Indications for Tricyclic antidepressants
As second-line treatment for moderate-to-severe depression where first-line serotonin-specific reuptake inhibitors (SSRIs) are ineffective.
As a treatment option for neuropathic pain, although they are not licensed for this indication.
Contraindications for Tricyclic antidepressants
Tricyclic antidepressants should be used with caution in people who are particularly at risk of adverse effects. These include the elderly, people with cardiovascular disease or epilepsy, and people with constipation, prostatic hypertrophy or raised intraocular pressure, which may be worsened by antimuscarinic effects.
Side effects for Tricyclic antidepressants
Blockade of antimuscarinic receptors causes dry mouth, constipation, urinary retention and blurred vision. Blockade of H1 and α1 receptors causes sedation and hypotension.

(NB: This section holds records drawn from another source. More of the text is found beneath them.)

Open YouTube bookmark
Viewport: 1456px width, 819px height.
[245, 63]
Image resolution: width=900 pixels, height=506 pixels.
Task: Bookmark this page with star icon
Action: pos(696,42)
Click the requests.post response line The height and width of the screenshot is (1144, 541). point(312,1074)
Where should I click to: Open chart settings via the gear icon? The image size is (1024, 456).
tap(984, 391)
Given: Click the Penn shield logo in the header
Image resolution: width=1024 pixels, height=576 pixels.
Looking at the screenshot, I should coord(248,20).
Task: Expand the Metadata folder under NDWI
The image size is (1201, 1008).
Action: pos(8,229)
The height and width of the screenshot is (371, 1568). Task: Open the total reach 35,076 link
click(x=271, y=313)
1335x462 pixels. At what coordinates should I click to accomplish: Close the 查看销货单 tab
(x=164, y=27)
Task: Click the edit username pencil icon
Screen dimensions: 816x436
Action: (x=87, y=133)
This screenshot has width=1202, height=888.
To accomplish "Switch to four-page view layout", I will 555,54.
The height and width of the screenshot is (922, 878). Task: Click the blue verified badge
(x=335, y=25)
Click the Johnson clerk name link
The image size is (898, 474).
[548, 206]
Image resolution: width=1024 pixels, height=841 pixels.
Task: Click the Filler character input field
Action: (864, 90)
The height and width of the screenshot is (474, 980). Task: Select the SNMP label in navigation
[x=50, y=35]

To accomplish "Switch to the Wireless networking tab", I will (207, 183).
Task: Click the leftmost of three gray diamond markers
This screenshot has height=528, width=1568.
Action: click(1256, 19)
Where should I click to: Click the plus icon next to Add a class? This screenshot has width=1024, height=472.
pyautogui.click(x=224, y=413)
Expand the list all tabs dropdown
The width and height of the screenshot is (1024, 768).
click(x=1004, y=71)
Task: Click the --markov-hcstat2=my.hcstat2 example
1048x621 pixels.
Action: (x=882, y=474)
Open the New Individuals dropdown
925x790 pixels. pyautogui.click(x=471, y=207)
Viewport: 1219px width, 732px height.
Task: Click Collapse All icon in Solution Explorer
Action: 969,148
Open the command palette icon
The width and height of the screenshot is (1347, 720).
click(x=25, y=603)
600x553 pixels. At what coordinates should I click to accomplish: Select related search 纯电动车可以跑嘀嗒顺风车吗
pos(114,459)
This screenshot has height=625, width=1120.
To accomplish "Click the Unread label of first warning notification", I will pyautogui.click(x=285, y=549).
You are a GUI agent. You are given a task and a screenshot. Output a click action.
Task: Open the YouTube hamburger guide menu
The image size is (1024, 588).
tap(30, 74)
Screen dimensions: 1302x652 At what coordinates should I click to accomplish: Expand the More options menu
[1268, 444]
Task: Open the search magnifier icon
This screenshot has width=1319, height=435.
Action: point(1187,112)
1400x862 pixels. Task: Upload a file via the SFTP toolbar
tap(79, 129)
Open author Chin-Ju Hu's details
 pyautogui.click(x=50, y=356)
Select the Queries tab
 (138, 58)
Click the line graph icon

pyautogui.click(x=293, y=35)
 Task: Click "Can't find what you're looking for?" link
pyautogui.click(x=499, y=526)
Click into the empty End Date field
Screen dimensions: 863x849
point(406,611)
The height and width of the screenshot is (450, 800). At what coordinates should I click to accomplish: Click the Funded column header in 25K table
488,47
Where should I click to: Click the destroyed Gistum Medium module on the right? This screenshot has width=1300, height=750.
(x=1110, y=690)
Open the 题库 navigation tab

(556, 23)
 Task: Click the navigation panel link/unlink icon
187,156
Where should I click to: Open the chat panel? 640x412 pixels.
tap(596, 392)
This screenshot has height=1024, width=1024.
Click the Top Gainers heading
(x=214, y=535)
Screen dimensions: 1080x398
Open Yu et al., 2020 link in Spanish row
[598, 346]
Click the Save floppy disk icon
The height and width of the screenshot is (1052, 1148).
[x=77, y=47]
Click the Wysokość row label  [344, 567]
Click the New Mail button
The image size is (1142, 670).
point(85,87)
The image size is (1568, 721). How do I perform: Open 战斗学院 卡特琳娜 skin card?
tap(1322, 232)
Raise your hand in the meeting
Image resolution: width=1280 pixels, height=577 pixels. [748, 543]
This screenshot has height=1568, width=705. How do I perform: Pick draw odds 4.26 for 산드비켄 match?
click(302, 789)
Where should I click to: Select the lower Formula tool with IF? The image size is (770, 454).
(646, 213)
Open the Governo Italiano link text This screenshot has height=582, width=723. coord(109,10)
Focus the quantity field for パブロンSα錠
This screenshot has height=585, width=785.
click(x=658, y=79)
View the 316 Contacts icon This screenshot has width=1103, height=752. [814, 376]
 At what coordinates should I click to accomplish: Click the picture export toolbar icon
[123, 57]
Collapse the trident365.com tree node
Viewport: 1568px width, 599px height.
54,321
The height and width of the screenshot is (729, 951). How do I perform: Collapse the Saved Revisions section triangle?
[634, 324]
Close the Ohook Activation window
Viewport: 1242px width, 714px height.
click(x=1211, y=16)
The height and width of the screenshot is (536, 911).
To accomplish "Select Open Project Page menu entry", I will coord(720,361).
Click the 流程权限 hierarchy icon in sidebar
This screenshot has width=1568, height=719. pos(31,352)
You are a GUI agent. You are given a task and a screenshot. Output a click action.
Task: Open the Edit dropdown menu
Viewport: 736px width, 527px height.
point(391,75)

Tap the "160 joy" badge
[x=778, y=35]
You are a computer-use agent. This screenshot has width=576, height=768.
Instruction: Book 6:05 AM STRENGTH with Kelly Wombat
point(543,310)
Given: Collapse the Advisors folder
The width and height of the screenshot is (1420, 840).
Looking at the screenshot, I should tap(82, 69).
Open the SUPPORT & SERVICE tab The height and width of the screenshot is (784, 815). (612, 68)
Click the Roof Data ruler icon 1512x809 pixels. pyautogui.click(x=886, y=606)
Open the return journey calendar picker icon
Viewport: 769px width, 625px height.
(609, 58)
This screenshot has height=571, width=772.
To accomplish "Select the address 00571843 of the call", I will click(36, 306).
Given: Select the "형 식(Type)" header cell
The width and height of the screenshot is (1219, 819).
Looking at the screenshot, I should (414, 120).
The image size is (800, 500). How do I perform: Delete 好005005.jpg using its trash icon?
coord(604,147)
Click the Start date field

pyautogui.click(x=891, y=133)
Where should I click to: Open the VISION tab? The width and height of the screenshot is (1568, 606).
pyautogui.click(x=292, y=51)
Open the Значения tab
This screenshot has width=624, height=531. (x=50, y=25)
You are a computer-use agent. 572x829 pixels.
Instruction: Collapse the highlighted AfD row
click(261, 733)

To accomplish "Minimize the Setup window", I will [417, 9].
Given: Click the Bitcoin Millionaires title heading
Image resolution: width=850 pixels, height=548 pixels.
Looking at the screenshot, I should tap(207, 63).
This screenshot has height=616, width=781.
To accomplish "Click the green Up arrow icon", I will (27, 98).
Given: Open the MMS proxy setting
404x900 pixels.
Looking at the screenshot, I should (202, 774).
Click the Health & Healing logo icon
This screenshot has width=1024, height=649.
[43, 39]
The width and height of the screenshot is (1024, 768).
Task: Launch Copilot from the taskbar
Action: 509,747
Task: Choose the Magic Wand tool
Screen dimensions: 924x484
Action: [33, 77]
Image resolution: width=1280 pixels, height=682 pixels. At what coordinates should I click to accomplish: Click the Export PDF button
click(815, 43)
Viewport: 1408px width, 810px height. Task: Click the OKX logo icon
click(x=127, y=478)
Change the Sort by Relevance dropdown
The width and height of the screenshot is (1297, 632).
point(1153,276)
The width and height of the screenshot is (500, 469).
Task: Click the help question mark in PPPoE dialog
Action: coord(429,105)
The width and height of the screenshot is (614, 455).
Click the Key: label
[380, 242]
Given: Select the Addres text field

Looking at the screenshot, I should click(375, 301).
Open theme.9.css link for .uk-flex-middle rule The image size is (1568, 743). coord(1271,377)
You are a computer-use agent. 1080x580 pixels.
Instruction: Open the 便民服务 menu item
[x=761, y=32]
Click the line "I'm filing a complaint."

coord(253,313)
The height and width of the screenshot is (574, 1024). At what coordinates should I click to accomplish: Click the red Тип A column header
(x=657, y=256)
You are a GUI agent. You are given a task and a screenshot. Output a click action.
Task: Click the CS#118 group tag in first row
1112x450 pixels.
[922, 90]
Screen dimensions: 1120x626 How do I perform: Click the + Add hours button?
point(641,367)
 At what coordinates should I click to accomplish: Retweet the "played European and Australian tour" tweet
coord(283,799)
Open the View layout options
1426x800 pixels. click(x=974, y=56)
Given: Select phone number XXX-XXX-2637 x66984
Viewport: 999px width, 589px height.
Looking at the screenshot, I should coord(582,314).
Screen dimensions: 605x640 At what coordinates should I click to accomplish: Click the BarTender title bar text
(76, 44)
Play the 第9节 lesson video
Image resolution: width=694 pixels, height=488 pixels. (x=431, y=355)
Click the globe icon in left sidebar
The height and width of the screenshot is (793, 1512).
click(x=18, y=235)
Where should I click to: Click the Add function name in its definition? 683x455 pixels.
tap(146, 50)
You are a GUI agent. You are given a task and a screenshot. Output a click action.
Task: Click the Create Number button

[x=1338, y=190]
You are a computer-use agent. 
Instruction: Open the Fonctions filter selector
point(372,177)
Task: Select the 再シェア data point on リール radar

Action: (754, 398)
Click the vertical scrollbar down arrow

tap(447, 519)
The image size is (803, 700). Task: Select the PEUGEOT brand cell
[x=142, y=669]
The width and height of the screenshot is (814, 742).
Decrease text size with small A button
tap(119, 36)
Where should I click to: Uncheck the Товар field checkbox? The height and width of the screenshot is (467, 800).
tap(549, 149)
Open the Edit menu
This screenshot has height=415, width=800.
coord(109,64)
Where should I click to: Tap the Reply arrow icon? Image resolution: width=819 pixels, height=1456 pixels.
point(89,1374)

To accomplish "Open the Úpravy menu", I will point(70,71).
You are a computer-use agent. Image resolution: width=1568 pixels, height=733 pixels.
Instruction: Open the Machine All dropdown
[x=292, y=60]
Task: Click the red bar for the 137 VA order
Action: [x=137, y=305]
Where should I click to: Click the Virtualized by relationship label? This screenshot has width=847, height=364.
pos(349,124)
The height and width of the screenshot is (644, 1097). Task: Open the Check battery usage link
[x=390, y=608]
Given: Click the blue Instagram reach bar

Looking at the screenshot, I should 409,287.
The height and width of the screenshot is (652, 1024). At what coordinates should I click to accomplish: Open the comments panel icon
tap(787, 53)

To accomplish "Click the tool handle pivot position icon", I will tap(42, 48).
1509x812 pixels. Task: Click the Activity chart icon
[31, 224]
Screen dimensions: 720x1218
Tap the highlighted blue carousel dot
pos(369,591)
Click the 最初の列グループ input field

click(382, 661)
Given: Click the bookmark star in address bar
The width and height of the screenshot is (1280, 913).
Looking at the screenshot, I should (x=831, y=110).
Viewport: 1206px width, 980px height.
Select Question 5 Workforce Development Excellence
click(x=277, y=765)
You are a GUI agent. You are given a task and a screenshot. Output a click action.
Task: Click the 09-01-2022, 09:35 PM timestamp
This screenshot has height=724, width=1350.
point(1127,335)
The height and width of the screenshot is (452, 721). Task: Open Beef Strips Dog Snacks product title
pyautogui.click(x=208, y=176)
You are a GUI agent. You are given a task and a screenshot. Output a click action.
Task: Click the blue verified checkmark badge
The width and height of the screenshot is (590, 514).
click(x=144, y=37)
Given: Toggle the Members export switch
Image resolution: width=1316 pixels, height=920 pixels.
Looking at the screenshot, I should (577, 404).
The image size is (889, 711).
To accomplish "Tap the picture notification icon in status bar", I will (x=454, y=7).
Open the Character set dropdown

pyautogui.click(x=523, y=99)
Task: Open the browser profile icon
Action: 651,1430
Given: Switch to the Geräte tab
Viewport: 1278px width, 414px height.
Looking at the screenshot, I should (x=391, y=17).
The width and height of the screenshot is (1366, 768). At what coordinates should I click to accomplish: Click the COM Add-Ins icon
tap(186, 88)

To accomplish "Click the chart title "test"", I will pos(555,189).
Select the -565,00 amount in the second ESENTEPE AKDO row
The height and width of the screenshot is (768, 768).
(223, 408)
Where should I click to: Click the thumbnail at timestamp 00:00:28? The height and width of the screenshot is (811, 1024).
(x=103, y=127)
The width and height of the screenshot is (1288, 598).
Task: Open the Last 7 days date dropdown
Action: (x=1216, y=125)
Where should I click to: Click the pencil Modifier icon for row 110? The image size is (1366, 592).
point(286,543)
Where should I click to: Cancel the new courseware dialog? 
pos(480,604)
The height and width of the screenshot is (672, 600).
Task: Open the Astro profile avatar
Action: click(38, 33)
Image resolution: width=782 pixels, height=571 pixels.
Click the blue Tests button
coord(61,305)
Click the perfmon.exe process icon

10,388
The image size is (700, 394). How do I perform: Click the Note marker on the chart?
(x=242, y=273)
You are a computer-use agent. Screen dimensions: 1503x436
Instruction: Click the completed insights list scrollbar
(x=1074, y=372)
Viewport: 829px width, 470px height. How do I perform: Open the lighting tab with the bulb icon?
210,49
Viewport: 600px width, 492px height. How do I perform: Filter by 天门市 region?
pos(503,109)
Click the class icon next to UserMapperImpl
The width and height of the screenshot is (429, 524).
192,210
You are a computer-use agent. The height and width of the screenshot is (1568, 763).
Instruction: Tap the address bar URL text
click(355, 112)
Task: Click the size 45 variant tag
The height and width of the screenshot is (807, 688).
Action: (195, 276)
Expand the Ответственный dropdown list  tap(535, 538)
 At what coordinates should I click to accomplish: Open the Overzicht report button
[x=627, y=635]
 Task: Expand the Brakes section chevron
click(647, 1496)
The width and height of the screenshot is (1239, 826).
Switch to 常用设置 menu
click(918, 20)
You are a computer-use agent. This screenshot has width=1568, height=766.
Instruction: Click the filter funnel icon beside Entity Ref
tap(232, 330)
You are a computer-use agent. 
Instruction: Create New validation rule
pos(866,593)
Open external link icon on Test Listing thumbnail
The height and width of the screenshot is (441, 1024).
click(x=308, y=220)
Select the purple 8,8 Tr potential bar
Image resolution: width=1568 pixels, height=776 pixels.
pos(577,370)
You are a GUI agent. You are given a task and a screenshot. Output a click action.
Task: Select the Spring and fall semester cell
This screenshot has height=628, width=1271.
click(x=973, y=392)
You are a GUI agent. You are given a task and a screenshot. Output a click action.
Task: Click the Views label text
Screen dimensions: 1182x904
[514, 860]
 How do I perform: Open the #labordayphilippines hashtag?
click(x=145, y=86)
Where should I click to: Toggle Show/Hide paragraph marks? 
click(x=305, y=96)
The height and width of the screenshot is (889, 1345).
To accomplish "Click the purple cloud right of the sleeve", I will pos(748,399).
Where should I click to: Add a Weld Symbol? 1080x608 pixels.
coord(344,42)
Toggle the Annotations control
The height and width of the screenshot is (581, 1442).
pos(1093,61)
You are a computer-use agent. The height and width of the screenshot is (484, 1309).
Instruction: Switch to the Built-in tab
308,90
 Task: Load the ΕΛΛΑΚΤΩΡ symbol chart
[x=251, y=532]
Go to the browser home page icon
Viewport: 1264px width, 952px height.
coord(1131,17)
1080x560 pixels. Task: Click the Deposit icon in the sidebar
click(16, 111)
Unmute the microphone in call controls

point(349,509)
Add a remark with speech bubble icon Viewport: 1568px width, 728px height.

Cardiac adverse effects (multiple mechanisms) include arrhythmias and ECG changes (including prolongation of the QT and QRS durations). In the brain, more serious effects include convulsions, hallucinations and mania. Blockade of dopamine receptors can cause breast changes and sexual dysfunction and rarely causes extrapyramidal symptoms (tremor and dyskinesia).
Tricyclic antidepressants are extremely dangerous in overdose, causing severe hypotension, arrhythmias, convulsions, coma and respiratory failure, which can be fatal.
Sudden withdrawal of tricyclic antidepressants can cause gastrointestinal upset, neurological and influenza-like symptoms and sleep disturbance.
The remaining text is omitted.